Extrait à lire –
Vous n’avez jamais eu peur du travail acharné, nous le savons. Pour devenir l’un des meilleurs, il faut travailler avec les meilleurs, et c’est exactement ce que j’ai fait avec mes amis alors que nous progressio­ns dans la première équipe [Ramsay était un joueur de foot prometteur qui était dans la mire des Glasgow Rangers, géants du football écossais], et ensuite en obtenant des contrats profession­nels en France, je travaillai­s sans cesse en me faisant insulter par les Français, je me faisait appeler « rosbif », traiter de toutes sortes de noms et on me demandait « qu’est-ce que tu fous ici?». Plus c’était difficile, plus cela me motivait.

En parlant de la façon dont vous avez appris votre métier, il semble que nous vivons dans une culture de la nourriture et du divertisse­ment qui donne à tout un aspect accessible et, on ose le dire, même un brin facile. Pourtant, il n’y a toujours pas de recette pour connaître le succès. Êtes-vous d’accord? Je ne pense pas que ce soit un problème d’effort, mais je crois que nous avons produit une culture où les jeunes et les adultes peuvent voir que d’autres ont pu progresser très facilement vers une profession ou vers le succès. C’est que la télé ne nous montre que les bons côtés. Les gens ne voient pas les heures, les jours, les mois et les années qui ont été consacrés à la culture de ce métier. Ils ne voient pas tout ce qui s’est passé dans les coulisses. Si tel était le cas, il n’y aurait pas ce niveau d’attentes ou de manque de respect envers les personnes qui ont réussi. Malheureus­ement, ce que les médias sociaux nous ont donné, c’est un accès sans précédent à la vie de personnes riches et célèbres, et généraleme­nt ce que vous voyez ces gens faire, c’est ce qu’ils font pendant leurs loisirs. Vous n’êtes pas témoin du labeur, alors l’image est déformée, et je pense que c’est dangereux. Y a-t-il un moyen de s’en sortir? Je ne pense pas – pas à moins que Twitter et Instagram soient rayés de la carte. Je pense que la prochaine génération doit apprendre à gérer ses attentes, car certaines d’entre elles sont totalement irréaliste­s.

Étiez-vous inquiet de votre capacité à percer en Amérique? Non, parce que ce n’est pas dans ma nature. J’ai toujours eu une confiance extrême en moi quand il s’agit de travailler. De plus, nous avions quelques très bons formats au Royaume-Uni avec lesquels nous avions joué et avec lesquels nous avions une réelle traction; et je savais que tout ce qui fonctionna­it au Royaume-Uni allait fonctionne­r aux États-Unis, avec seulement deux ou trois fois la taille.

Travail à faire –
1: Répondez aux questions suivantes à l'aide de l'entretien.
(a) Quel surnom les Français lui donnaient-ils ?
(b) D'après lui, que nous montre la télé ?
(c) Quels réseaux sociaux cite-t-il ?
2: Indiquez si chaque affirmation concorde avec l'entretien, en justifiant par une citation.
(a) Il a douté de sa capacité à percer en Amérique.
(b) Il estime que les médias sociaux ont ouvert l'accès à la vie des gens riches et célèbres.
(c) Les difficultés le décourageaient.
3: Recopiez fidèlement tout ce qui va de « Vous n’avez jamais » jusqu'à « cela me motivait. » dans l'entretien.

Extraits des lignes –

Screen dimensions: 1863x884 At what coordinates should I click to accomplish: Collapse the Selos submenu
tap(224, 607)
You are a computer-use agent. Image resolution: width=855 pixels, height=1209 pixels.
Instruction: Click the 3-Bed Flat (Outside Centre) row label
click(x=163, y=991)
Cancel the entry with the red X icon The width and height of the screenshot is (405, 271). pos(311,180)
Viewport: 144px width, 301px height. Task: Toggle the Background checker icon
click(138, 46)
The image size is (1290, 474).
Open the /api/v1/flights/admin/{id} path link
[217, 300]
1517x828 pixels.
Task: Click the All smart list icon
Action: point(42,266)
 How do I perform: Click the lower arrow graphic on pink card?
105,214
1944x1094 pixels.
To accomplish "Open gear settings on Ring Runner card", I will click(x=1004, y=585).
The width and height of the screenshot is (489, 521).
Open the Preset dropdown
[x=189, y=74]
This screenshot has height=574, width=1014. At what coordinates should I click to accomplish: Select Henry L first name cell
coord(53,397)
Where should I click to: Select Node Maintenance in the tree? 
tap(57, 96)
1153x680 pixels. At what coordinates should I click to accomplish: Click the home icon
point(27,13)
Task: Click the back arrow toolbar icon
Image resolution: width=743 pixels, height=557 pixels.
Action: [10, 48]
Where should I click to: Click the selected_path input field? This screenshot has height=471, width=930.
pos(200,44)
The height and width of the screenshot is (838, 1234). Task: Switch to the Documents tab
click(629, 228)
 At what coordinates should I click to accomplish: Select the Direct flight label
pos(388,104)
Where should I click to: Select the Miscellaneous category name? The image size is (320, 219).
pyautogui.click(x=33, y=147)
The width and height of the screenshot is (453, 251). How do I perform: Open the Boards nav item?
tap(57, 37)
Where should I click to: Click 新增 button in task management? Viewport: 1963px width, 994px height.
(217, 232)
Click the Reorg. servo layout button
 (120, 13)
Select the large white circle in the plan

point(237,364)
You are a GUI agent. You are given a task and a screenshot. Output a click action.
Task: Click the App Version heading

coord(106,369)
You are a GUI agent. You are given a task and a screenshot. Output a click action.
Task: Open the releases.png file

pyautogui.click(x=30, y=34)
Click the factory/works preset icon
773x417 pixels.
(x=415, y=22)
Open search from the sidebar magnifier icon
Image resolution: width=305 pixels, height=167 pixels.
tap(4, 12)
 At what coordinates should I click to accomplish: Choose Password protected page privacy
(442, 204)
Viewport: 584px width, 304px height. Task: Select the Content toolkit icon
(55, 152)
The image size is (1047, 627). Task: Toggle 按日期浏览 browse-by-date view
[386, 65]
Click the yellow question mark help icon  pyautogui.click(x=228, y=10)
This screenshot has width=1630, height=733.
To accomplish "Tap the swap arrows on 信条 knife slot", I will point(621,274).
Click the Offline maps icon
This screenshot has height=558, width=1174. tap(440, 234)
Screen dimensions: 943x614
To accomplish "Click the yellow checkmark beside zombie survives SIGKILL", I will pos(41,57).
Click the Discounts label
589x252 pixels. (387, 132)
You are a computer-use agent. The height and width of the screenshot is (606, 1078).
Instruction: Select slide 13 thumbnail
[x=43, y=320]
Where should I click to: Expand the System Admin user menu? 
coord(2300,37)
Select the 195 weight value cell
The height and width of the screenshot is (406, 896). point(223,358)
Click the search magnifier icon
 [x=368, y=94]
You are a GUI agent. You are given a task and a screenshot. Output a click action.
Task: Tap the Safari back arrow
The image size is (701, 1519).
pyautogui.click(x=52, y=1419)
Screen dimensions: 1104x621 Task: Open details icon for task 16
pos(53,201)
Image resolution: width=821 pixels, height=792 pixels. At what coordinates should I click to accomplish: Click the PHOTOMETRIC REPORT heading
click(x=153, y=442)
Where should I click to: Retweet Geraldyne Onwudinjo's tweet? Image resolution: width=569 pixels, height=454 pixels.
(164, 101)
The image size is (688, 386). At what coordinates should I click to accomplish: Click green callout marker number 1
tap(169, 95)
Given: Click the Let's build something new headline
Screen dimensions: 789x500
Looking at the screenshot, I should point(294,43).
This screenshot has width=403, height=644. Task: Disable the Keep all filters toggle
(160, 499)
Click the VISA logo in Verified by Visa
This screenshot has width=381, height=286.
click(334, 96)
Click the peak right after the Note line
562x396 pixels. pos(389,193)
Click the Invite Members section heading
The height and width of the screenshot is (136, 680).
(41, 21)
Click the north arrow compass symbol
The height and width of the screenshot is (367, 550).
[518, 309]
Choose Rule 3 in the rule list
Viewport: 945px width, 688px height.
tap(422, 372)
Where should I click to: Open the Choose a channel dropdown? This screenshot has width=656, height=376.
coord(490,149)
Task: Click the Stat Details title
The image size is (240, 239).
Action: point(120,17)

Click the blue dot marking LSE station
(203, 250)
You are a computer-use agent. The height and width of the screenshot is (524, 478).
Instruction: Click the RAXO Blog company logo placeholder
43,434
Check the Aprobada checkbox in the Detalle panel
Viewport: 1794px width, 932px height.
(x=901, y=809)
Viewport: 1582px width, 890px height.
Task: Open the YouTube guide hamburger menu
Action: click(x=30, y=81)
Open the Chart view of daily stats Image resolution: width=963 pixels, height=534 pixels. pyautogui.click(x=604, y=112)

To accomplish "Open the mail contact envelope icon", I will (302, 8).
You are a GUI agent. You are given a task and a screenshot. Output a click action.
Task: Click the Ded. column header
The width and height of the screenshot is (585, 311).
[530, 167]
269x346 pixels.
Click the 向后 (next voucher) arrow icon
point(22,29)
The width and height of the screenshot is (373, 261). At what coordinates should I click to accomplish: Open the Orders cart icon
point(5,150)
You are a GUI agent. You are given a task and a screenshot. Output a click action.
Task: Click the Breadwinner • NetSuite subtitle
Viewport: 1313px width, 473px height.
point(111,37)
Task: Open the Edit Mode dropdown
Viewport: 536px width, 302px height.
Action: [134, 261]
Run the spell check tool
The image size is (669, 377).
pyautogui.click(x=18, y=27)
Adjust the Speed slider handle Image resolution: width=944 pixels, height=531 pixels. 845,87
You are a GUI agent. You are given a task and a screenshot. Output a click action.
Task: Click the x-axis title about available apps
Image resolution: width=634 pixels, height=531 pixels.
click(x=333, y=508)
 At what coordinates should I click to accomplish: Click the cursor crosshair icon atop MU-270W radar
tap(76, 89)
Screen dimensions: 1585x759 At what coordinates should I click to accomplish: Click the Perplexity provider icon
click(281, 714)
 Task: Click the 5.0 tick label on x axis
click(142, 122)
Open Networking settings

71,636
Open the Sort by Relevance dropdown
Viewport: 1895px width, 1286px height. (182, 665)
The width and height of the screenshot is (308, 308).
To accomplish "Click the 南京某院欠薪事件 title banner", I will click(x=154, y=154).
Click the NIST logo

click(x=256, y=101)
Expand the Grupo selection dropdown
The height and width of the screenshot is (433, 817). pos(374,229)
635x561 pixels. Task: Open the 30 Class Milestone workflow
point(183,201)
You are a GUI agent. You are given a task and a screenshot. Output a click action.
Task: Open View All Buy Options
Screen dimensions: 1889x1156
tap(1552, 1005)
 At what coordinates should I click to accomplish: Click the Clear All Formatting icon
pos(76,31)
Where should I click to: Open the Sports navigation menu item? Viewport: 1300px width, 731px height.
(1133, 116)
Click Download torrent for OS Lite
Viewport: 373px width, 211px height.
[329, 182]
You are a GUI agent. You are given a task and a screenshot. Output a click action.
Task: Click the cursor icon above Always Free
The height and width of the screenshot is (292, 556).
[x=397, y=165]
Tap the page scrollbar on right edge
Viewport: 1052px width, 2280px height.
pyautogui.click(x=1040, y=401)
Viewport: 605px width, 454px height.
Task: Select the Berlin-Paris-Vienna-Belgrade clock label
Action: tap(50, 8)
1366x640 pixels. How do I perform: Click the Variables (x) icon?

Corrigé détaillé –
1:
(a) Ils l'appelaient « rosbif ».
(b) Elle ne nous montre que les bons côtés.
(c) Il cite Twitter et Instagram.

2:
(a) Non : « Non, parce que ce n’est pas dans ma nature. »
(b) Oui : « un accès sans précédent à la vie de personnes riches et célèbres ».
(c) Non : « Plus c’était difficile, plus cela me motivait. »

3:
Vous n’avez jamais eu peur du travail acharné, nous le savons. Pour devenir l’un des meilleurs, il faut travailler avec les meilleurs, et c’est exactement ce que j’ai fait avec mes amis alors que nous progressio­ns dans la première équipe [Ramsay était un joueur de foot prometteur qui était dans la mire des Glasgow Rangers, géants du football écossais], et ensuite en obtenant des contrats profession­nels en France, je travaillai­s sans cesse en me faisant insulter par les Français, je me faisait appeler « rosbif », traiter de toutes sortes de noms et on me demandait « qu’est-ce que tu fous ici?». Plus c’était difficile, plus cela me motivait.